** Opening DATASET EXCERPTS block **

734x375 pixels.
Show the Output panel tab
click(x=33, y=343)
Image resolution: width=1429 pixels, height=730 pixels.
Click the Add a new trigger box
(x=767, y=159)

** Closing DATASET EXCERPTS block **

■ INSTRUCTIONS TO FOLLOW: Print every line you see above, exactly as written.

■ ANSWER TO THIS EXERCISE:
734x375 pixels.
Show the Output panel tab
click(x=33, y=343)
Image resolution: width=1429 pixels, height=730 pixels.
Click the Add a new trigger box
(x=767, y=159)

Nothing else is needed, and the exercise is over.